### Passage provided
The volume of retail trade in the 17 countries using the euro fell 1.2 percent in October from September, the biggest drop since April, the EU's statistics office Eurostat said on Wednesday. That was worse than the 0.1 percent fall forecast by economists in a Reuters poll.
In a further sign of the difficult times for euro zone households, September's reading was revised down to -0.6 percent from an earlier -0.2 percent estimate.
The euro zone's economy, which generates about a fifth of global output, slipped into recession in the third quarter of this year and is expected to contract for all of this year, its second shrinkage since 2009, and a recovery is still far off.
"We think that the fourth quarter will be the worst in terms of growth," said Evelyn Herrmann, an economist at BNP Paribas.
"With periphery countries contracting and even the core going through a cyclical downswing at the end of this year, euro zone gross domestic product is likely to fall by some 0.4 percent (in the last three months of 2012)," she said in a note on Wednesday.
Households in the euro zone have been struggling since the global financial crisis of 2008/2009, constrained by disposable incomes that grew only during the brief recovery of 2010. That weakness has fed back into the downturn, and the bloc's overall output is expected to shrink at least 0.4 percent this year.

### Requirement 1
In the euro zone retail article, can you give everything from "The volume of" down to "-0.2 percent estimate." again, substituting "Sept." for "September"?
### Requirement 2
Could you proceed with the euro zone retail article, continuing it from the point where it stops?
You won't need the records.

### Records
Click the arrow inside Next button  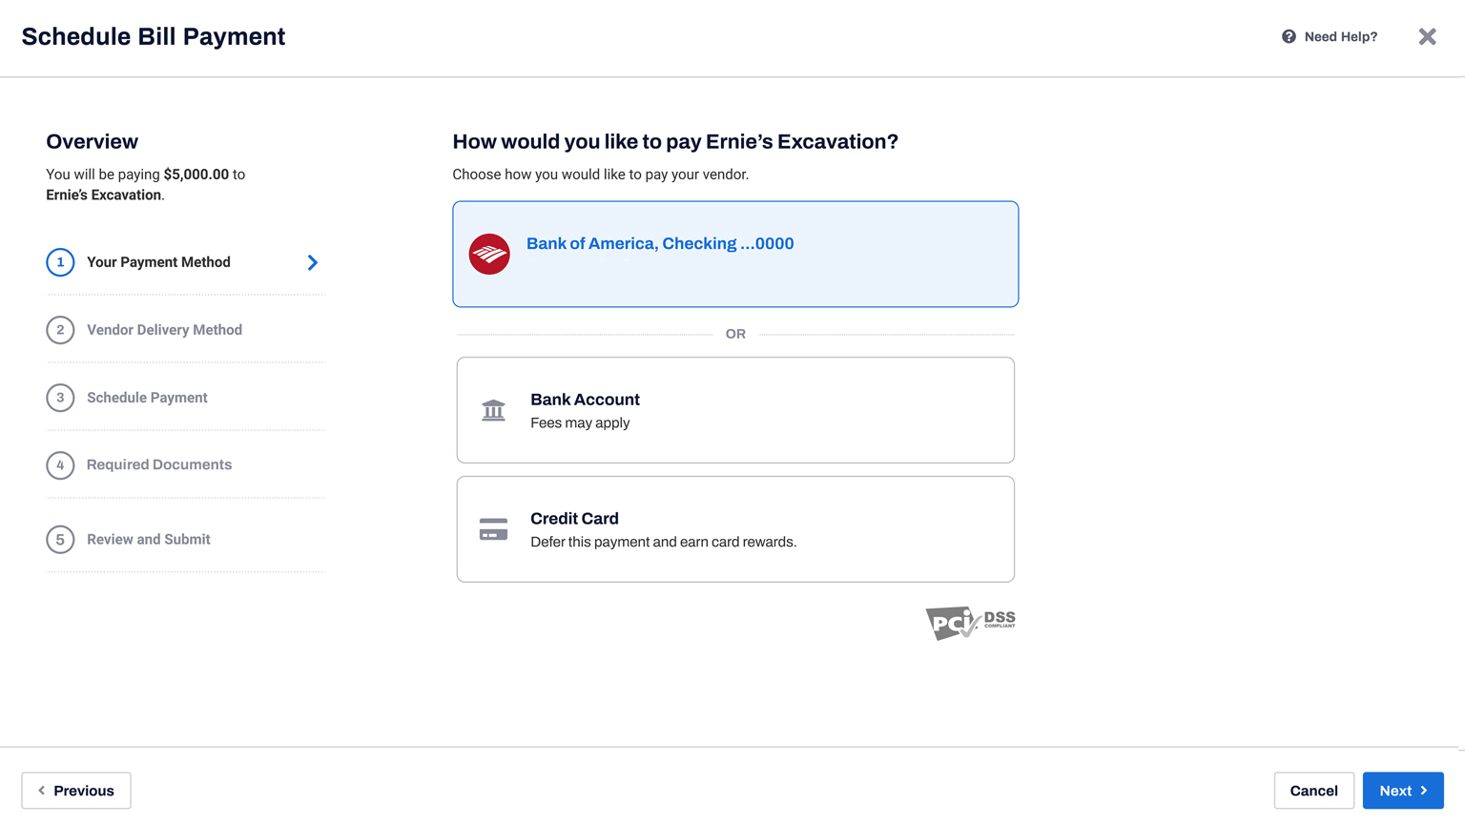1424,791
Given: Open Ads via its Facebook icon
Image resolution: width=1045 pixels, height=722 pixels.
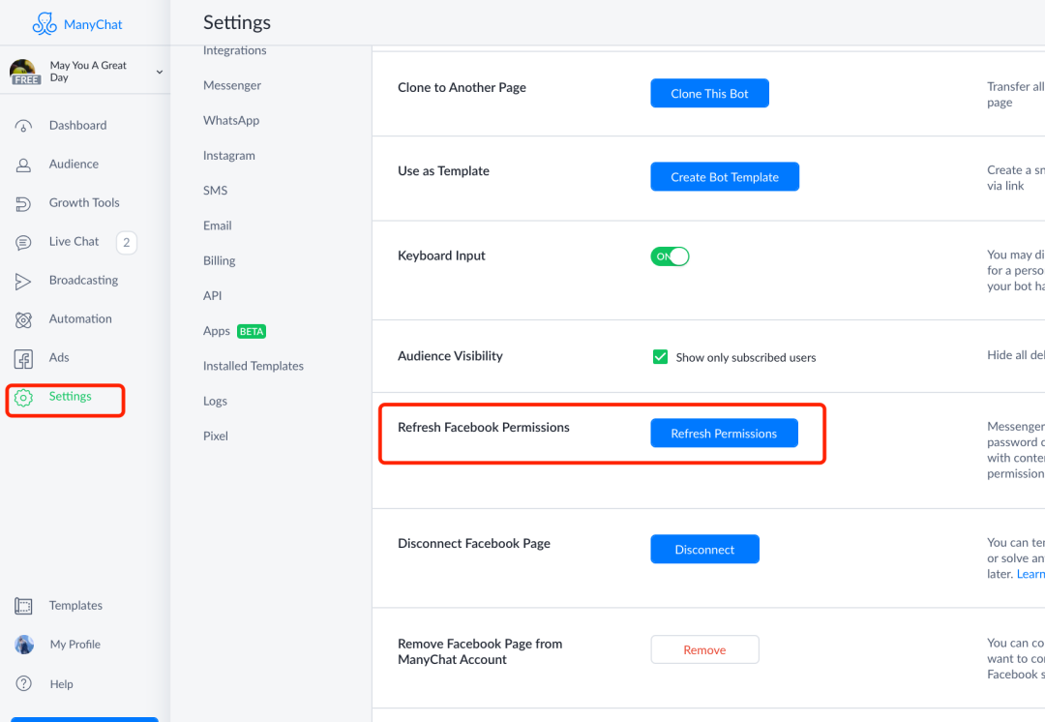Looking at the screenshot, I should point(23,359).
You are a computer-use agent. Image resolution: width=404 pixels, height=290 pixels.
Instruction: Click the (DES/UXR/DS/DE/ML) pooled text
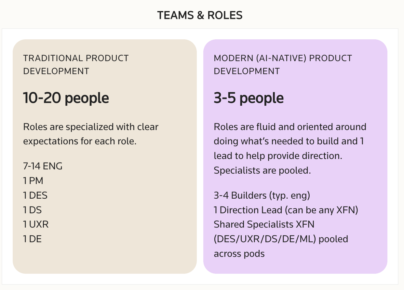pyautogui.click(x=281, y=239)
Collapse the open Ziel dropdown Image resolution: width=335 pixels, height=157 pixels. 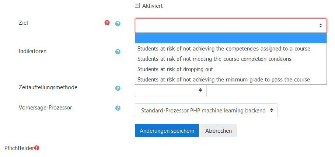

### Response box 1
The volume of retail trade in the 17 countries using the euro fell 1.2 percent in October from Sept., the biggest drop since April, the EU's statistics office Eurostat said on Wednesday. That was worse than the 0.1 percent fall forecast by economists in a Reuters poll.
In a further sign of the difficult times for euro zone households, Sept.'s reading was revised down to -0.6 percent from an earlier -0.2 percent estimate.

### Response box 2
Business surveys show an easing in the rate of contraction in euro zone services activity in November, with the shrinkage in manufacturing moderating to a seven-month low, helped by the European Central Bank's plan to buy the bonds of governments that has quietened concerns about a euro zone break up.
But government spending cutbacks aimed at bringing down record budget deficits are having a big impact on the real economy, economists say, and with euro zone unemployment at a record high with nearly 19 million people out of work, retail trade is suffering.
Spending on food, drinks and tobacco fell 0.8 percent in October and shopping for non-food products including clothing, furniture and medical goods dropped 1.4 percent.
Motorists in the euro zone also economized on fuel spending for the third month running because of high oil prices.
Despite tepid global demand for oil as economies worldwide feel the impact of the euro zone debt crisis, Brent crude rose to near $120 a barrel in August and remained high for much of September and October. Brent traded around $110 a barrel on Wednesday.